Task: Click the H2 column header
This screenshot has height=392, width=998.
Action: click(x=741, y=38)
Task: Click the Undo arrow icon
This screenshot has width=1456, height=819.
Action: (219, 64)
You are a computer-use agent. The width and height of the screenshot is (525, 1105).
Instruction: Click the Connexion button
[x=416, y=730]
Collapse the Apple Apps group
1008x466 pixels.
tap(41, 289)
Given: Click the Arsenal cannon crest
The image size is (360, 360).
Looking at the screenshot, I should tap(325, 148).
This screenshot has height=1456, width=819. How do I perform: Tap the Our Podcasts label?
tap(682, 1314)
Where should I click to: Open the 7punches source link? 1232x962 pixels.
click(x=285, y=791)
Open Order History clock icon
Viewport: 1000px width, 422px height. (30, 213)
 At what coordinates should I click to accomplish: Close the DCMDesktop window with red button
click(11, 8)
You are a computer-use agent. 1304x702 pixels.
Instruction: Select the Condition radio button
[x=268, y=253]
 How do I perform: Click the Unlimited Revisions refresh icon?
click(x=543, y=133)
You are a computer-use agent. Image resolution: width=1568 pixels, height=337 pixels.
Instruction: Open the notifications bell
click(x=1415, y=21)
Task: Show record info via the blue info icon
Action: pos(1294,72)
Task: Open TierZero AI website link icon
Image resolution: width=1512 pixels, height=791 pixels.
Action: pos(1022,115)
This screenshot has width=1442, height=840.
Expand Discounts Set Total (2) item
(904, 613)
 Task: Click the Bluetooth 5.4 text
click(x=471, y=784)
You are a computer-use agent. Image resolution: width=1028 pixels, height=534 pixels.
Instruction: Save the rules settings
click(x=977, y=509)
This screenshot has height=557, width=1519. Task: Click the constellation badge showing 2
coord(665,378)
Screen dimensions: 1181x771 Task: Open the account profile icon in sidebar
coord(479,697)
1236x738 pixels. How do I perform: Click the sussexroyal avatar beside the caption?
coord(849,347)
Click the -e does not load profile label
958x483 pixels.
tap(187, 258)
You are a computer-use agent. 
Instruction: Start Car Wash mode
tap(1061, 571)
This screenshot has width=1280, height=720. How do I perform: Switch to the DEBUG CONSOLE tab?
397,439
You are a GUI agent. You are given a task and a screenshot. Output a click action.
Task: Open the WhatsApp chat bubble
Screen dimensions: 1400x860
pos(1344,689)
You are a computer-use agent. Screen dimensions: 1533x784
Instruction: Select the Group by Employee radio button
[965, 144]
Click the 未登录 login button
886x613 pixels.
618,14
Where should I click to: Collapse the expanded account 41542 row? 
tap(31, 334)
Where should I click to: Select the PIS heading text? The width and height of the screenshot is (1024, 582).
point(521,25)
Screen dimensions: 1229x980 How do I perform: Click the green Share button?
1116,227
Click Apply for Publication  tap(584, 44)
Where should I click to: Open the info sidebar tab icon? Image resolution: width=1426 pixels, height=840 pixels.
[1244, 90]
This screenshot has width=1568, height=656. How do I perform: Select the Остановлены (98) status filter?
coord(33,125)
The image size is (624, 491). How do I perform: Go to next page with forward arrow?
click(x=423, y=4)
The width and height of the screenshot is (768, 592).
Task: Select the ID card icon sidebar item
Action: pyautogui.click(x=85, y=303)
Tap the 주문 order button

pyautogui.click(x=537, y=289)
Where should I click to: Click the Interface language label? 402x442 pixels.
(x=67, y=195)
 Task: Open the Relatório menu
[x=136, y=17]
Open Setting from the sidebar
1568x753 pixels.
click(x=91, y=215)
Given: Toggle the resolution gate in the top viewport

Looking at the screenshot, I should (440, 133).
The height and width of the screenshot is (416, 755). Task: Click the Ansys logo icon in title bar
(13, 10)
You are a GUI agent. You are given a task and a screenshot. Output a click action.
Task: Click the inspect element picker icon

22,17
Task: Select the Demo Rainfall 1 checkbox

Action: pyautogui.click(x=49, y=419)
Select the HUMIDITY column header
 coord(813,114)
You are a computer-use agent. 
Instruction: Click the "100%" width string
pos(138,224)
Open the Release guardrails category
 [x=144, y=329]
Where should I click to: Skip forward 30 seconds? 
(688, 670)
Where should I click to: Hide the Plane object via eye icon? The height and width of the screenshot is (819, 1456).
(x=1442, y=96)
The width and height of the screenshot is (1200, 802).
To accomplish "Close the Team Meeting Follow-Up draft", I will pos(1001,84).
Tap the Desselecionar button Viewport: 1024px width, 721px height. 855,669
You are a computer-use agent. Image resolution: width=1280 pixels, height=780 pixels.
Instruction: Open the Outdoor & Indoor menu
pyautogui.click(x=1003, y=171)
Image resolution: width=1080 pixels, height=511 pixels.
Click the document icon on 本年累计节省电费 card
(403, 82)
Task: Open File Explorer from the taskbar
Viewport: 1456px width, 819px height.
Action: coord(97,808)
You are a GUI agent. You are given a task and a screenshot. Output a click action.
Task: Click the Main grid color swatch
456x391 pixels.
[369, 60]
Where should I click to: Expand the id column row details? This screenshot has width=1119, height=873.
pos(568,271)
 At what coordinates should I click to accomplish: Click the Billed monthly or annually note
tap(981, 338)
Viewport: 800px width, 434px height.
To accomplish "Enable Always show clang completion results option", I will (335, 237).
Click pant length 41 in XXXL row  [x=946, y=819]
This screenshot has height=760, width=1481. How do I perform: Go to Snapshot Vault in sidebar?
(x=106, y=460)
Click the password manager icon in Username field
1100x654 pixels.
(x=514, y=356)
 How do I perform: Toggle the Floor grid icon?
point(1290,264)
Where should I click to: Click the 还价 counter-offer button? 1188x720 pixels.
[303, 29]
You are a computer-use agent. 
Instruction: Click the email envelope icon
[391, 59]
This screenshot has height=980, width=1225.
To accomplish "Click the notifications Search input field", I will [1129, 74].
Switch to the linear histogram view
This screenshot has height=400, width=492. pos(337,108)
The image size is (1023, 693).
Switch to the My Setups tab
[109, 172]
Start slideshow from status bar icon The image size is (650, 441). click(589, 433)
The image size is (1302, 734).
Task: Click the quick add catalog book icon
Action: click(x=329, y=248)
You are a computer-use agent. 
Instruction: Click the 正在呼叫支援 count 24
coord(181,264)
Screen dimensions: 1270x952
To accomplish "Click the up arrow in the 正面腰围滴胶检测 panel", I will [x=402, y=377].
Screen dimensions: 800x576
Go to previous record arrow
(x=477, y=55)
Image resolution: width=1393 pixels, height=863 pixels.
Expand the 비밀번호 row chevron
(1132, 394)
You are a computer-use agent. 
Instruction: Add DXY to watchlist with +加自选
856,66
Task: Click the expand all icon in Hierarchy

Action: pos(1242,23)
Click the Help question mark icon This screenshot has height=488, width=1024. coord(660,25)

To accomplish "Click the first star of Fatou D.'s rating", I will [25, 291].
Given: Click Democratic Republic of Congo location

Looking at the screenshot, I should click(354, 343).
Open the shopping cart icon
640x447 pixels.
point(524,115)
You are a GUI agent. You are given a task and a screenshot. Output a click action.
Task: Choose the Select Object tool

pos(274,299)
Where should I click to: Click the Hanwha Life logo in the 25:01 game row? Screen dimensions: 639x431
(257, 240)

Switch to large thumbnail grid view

• **Task prompt**: Copy every item above line for line, without changing a word.

• **Solution to this task**:
Task: Click the H2 column header
This screenshot has height=392, width=998.
Action: click(x=741, y=38)
Task: Click the Undo arrow icon
This screenshot has width=1456, height=819.
Action: (219, 64)
You are a computer-use agent. The width and height of the screenshot is (525, 1105).
Instruction: Click the Connexion button
[x=416, y=730]
Collapse the Apple Apps group
1008x466 pixels.
tap(41, 289)
Given: Click the Arsenal cannon crest
The image size is (360, 360).
Looking at the screenshot, I should tap(325, 148).
This screenshot has height=1456, width=819. How do I perform: Tap the Our Podcasts label?
tap(682, 1314)
Where should I click to: Open the 7punches source link? 1232x962 pixels.
click(x=285, y=791)
Open Order History clock icon
Viewport: 1000px width, 422px height. (30, 213)
 At what coordinates should I click to accomplish: Close the DCMDesktop window with red button
click(11, 8)
You are a computer-use agent. 1304x702 pixels.
Instruction: Select the Condition radio button
[x=268, y=253]
 How do I perform: Click the Unlimited Revisions refresh icon?
click(x=543, y=133)
You are a computer-use agent. Image resolution: width=1568 pixels, height=337 pixels.
Instruction: Open the notifications bell
click(x=1415, y=21)
Task: Show record info via the blue info icon
Action: pos(1294,72)
Task: Open TierZero AI website link icon
Image resolution: width=1512 pixels, height=791 pixels.
Action: pos(1022,115)
This screenshot has width=1442, height=840.
Expand Discounts Set Total (2) item
(904, 613)
 Task: Click the Bluetooth 5.4 text
click(x=471, y=784)
You are a computer-use agent. Image resolution: width=1028 pixels, height=534 pixels.
Instruction: Save the rules settings
click(x=977, y=509)
This screenshot has height=557, width=1519. Task: Click the constellation badge showing 2
coord(665,378)
Screen dimensions: 1181x771 Task: Open the account profile icon in sidebar
coord(479,697)
1236x738 pixels. How do I perform: Click the sussexroyal avatar beside the caption?
coord(849,347)
Click the -e does not load profile label
958x483 pixels.
tap(187, 258)
You are a computer-use agent. 
Instruction: Start Car Wash mode
tap(1061, 571)
This screenshot has width=1280, height=720. How do I perform: Switch to the DEBUG CONSOLE tab?
397,439
You are a GUI agent. You are given a task and a screenshot. Output a click action.
Task: Open the WhatsApp chat bubble
Screen dimensions: 1400x860
pos(1344,689)
You are a computer-use agent. Screen dimensions: 1533x784
Instruction: Select the Group by Employee radio button
[965, 144]
Click the 未登录 login button
886x613 pixels.
618,14
Where should I click to: Collapse the expanded account 41542 row? 
tap(31, 334)
Where should I click to: Select the PIS heading text? The width and height of the screenshot is (1024, 582).
point(521,25)
Screen dimensions: 1229x980 How do I perform: Click the green Share button?
1116,227
Click Apply for Publication  tap(584, 44)
Where should I click to: Open the info sidebar tab icon? Image resolution: width=1426 pixels, height=840 pixels.
[1244, 90]
This screenshot has width=1568, height=656. How do I perform: Select the Остановлены (98) status filter?
coord(33,125)
The image size is (624, 491). How do I perform: Go to next page with forward arrow?
click(x=423, y=4)
The width and height of the screenshot is (768, 592).
Task: Select the ID card icon sidebar item
Action: pyautogui.click(x=85, y=303)
Tap the 주문 order button

pyautogui.click(x=537, y=289)
Where should I click to: Click the Interface language label? 402x442 pixels.
(x=67, y=195)
 Task: Open the Relatório menu
[x=136, y=17]
Open Setting from the sidebar
1568x753 pixels.
click(x=91, y=215)
Given: Toggle the resolution gate in the top viewport

Looking at the screenshot, I should (440, 133).
The height and width of the screenshot is (416, 755). Task: Click the Ansys logo icon in title bar
(13, 10)
You are a GUI agent. You are given a task and a screenshot. Output a click action.
Task: Click the inspect element picker icon

22,17
Task: Select the Demo Rainfall 1 checkbox

Action: pyautogui.click(x=49, y=419)
Select the HUMIDITY column header
 coord(813,114)
You are a computer-use agent. 
Instruction: Click the "100%" width string
pos(138,224)
Open the Release guardrails category
 [x=144, y=329]
Where should I click to: Skip forward 30 seconds? 
(688, 670)
Where should I click to: Hide the Plane object via eye icon? The height and width of the screenshot is (819, 1456).
(x=1442, y=96)
The width and height of the screenshot is (1200, 802).
To accomplish "Close the Team Meeting Follow-Up draft", I will pos(1001,84).
Tap the Desselecionar button Viewport: 1024px width, 721px height. 855,669
You are a computer-use agent. Image resolution: width=1280 pixels, height=780 pixels.
Instruction: Open the Outdoor & Indoor menu
pyautogui.click(x=1003, y=171)
Image resolution: width=1080 pixels, height=511 pixels.
Click the document icon on 本年累计节省电费 card
(403, 82)
Task: Open File Explorer from the taskbar
Viewport: 1456px width, 819px height.
Action: coord(97,808)
You are a GUI agent. You are given a task and a screenshot. Output a click action.
Task: Click the Main grid color swatch
456x391 pixels.
[369, 60]
Where should I click to: Expand the id column row details? This screenshot has width=1119, height=873.
pos(568,271)
 At what coordinates should I click to accomplish: Click the Billed monthly or annually note
tap(981, 338)
Viewport: 800px width, 434px height.
To accomplish "Enable Always show clang completion results option", I will (335, 237).
Click pant length 41 in XXXL row  [x=946, y=819]
This screenshot has height=760, width=1481. How do I perform: Go to Snapshot Vault in sidebar?
(x=106, y=460)
Click the password manager icon in Username field
1100x654 pixels.
(x=514, y=356)
 How do I perform: Toggle the Floor grid icon?
point(1290,264)
Where should I click to: Click the 还价 counter-offer button? 1188x720 pixels.
[303, 29]
You are a computer-use agent. 
Instruction: Click the email envelope icon
[391, 59]
This screenshot has height=980, width=1225.
To accomplish "Click the notifications Search input field", I will [1129, 74].
Switch to the linear histogram view
This screenshot has height=400, width=492. pos(337,108)
The image size is (1023, 693).
Switch to the My Setups tab
[109, 172]
Start slideshow from status bar icon The image size is (650, 441). click(589, 433)
The image size is (1302, 734).
Task: Click the quick add catalog book icon
Action: click(x=329, y=248)
You are a computer-use agent. 
Instruction: Click the 正在呼叫支援 count 24
coord(181,264)
Screen dimensions: 1270x952
To accomplish "Click the up arrow in the 正面腰围滴胶检测 panel", I will [x=402, y=377].
Screen dimensions: 800x576
Go to previous record arrow
(x=477, y=55)
Image resolution: width=1393 pixels, height=863 pixels.
Expand the 비밀번호 row chevron
(1132, 394)
You are a computer-use agent. 
Instruction: Add DXY to watchlist with +加自选
856,66
Task: Click the expand all icon in Hierarchy

Action: pos(1242,23)
Click the Help question mark icon This screenshot has height=488, width=1024. coord(660,25)

To accomplish "Click the first star of Fatou D.'s rating", I will [25, 291].
Given: Click Democratic Republic of Congo location

Looking at the screenshot, I should click(354, 343).
Open the shopping cart icon
640x447 pixels.
point(524,115)
You are a GUI agent. You are given a task and a screenshot. Output a click action.
Task: Choose the Select Object tool

pos(274,299)
Where should I click to: Click the Hanwha Life logo in the 25:01 game row? Screen dimensions: 639x431
(257, 240)

Switch to large thumbnail grid view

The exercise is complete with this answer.